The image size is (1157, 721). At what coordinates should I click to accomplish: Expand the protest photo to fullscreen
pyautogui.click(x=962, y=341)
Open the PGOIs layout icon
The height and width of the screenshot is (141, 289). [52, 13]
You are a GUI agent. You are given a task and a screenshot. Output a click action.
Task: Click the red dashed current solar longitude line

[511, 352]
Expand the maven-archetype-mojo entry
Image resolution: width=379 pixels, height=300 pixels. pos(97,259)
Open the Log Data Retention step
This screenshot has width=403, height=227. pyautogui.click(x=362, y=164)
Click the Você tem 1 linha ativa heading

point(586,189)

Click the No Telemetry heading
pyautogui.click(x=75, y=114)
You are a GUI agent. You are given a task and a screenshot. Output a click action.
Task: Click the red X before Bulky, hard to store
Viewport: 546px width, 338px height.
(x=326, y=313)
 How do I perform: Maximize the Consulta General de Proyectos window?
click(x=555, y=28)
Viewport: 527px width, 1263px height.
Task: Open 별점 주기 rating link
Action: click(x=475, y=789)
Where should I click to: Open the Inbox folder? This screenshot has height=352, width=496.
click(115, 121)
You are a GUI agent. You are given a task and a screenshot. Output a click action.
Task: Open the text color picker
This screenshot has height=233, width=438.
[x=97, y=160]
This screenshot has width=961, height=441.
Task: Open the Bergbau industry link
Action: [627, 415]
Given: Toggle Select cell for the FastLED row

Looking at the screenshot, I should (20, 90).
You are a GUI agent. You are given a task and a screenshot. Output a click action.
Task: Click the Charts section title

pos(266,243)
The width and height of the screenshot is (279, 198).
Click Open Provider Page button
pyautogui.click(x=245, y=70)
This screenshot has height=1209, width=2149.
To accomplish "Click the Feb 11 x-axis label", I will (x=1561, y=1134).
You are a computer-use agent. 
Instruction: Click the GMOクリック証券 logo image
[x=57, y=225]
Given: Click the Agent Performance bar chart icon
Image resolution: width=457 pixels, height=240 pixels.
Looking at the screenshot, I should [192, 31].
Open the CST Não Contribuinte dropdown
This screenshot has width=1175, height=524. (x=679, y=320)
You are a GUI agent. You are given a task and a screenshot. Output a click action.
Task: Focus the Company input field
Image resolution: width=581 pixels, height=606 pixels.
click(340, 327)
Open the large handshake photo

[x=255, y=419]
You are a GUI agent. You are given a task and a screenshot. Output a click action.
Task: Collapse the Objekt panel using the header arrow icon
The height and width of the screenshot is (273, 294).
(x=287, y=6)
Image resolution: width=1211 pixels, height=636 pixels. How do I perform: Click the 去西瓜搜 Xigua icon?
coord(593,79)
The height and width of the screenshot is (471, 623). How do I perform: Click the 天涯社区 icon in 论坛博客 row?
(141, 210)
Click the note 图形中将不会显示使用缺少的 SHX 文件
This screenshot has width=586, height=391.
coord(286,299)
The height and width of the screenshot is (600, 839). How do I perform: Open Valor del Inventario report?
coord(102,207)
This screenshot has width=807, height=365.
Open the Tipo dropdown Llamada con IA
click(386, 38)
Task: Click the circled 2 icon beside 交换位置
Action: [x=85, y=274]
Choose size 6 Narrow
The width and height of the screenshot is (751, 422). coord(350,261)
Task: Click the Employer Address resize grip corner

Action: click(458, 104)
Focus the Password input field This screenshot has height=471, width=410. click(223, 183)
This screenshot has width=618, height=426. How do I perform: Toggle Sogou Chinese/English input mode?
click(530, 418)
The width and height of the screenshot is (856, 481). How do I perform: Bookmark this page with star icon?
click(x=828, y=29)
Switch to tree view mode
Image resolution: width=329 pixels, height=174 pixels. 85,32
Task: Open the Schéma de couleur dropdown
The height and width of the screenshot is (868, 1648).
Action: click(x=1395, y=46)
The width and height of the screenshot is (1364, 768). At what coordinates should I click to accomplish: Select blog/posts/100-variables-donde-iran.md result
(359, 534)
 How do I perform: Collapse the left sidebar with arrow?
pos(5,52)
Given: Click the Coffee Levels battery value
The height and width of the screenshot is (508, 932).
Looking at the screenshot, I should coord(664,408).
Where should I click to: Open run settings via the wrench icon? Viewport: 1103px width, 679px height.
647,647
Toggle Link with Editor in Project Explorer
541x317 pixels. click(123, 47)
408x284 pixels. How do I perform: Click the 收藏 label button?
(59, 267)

★ ★ ★ ★

• _PROBLEM TO WORK ON_:
Make an exact transcription of the entries.

• _OUTPUT OF THE TASK_:
The image size is (1157, 721). At what coordinates should I click to accomplish: Expand the protest photo to fullscreen
pyautogui.click(x=962, y=341)
Open the PGOIs layout icon
The height and width of the screenshot is (141, 289). [52, 13]
You are a GUI agent. You are given a task and a screenshot. Output a click action.
Task: Click the red dashed current solar longitude line

[511, 352]
Expand the maven-archetype-mojo entry
Image resolution: width=379 pixels, height=300 pixels. pos(97,259)
Open the Log Data Retention step
This screenshot has width=403, height=227. pyautogui.click(x=362, y=164)
Click the Você tem 1 linha ativa heading

point(586,189)

Click the No Telemetry heading
pyautogui.click(x=75, y=114)
You are a GUI agent. You are given a task and a screenshot. Output a click action.
Task: Click the red X before Bulky, hard to store
Viewport: 546px width, 338px height.
(x=326, y=313)
 How do I perform: Maximize the Consulta General de Proyectos window?
click(x=555, y=28)
Viewport: 527px width, 1263px height.
Task: Open 별점 주기 rating link
Action: click(x=475, y=789)
Where should I click to: Open the Inbox folder? This screenshot has height=352, width=496.
click(115, 121)
You are a GUI agent. You are given a task and a screenshot. Output a click action.
Task: Open the text color picker
This screenshot has height=233, width=438.
[x=97, y=160]
This screenshot has width=961, height=441.
Task: Open the Bergbau industry link
Action: [627, 415]
Given: Toggle Select cell for the FastLED row

Looking at the screenshot, I should (20, 90).
You are a GUI agent. You are given a task and a screenshot. Output a click action.
Task: Click the Charts section title

pos(266,243)
The width and height of the screenshot is (279, 198).
Click Open Provider Page button
pyautogui.click(x=245, y=70)
This screenshot has height=1209, width=2149.
To accomplish "Click the Feb 11 x-axis label", I will (x=1561, y=1134).
You are a computer-use agent. 
Instruction: Click the GMOクリック証券 logo image
[x=57, y=225]
Given: Click the Agent Performance bar chart icon
Image resolution: width=457 pixels, height=240 pixels.
Looking at the screenshot, I should [192, 31].
Open the CST Não Contribuinte dropdown
This screenshot has width=1175, height=524. (x=679, y=320)
You are a GUI agent. You are given a task and a screenshot. Output a click action.
Task: Focus the Company input field
Image resolution: width=581 pixels, height=606 pixels.
click(340, 327)
Open the large handshake photo

[x=255, y=419]
You are a GUI agent. You are given a task and a screenshot. Output a click action.
Task: Collapse the Objekt panel using the header arrow icon
The height and width of the screenshot is (273, 294).
(x=287, y=6)
Image resolution: width=1211 pixels, height=636 pixels. How do I perform: Click the 去西瓜搜 Xigua icon?
coord(593,79)
The height and width of the screenshot is (471, 623). How do I perform: Click the 天涯社区 icon in 论坛博客 row?
(141, 210)
Click the note 图形中将不会显示使用缺少的 SHX 文件
This screenshot has width=586, height=391.
coord(286,299)
The height and width of the screenshot is (600, 839). How do I perform: Open Valor del Inventario report?
coord(102,207)
This screenshot has width=807, height=365.
Open the Tipo dropdown Llamada con IA
click(386, 38)
Task: Click the circled 2 icon beside 交换位置
Action: [x=85, y=274]
Choose size 6 Narrow
The width and height of the screenshot is (751, 422). coord(350,261)
Task: Click the Employer Address resize grip corner

Action: click(458, 104)
Focus the Password input field This screenshot has height=471, width=410. click(223, 183)
This screenshot has width=618, height=426. How do I perform: Toggle Sogou Chinese/English input mode?
click(530, 418)
The width and height of the screenshot is (856, 481). How do I perform: Bookmark this page with star icon?
click(x=828, y=29)
Switch to tree view mode
Image resolution: width=329 pixels, height=174 pixels. 85,32
Task: Open the Schéma de couleur dropdown
The height and width of the screenshot is (868, 1648).
Action: click(x=1395, y=46)
The width and height of the screenshot is (1364, 768). At what coordinates should I click to accomplish: Select blog/posts/100-variables-donde-iran.md result
(359, 534)
 How do I perform: Collapse the left sidebar with arrow?
pos(5,52)
Given: Click the Coffee Levels battery value
The height and width of the screenshot is (508, 932).
Looking at the screenshot, I should coord(664,408).
Where should I click to: Open run settings via the wrench icon? Viewport: 1103px width, 679px height.
647,647
Toggle Link with Editor in Project Explorer
541x317 pixels. click(123, 47)
408x284 pixels. How do I perform: Click the 收藏 label button?
(59, 267)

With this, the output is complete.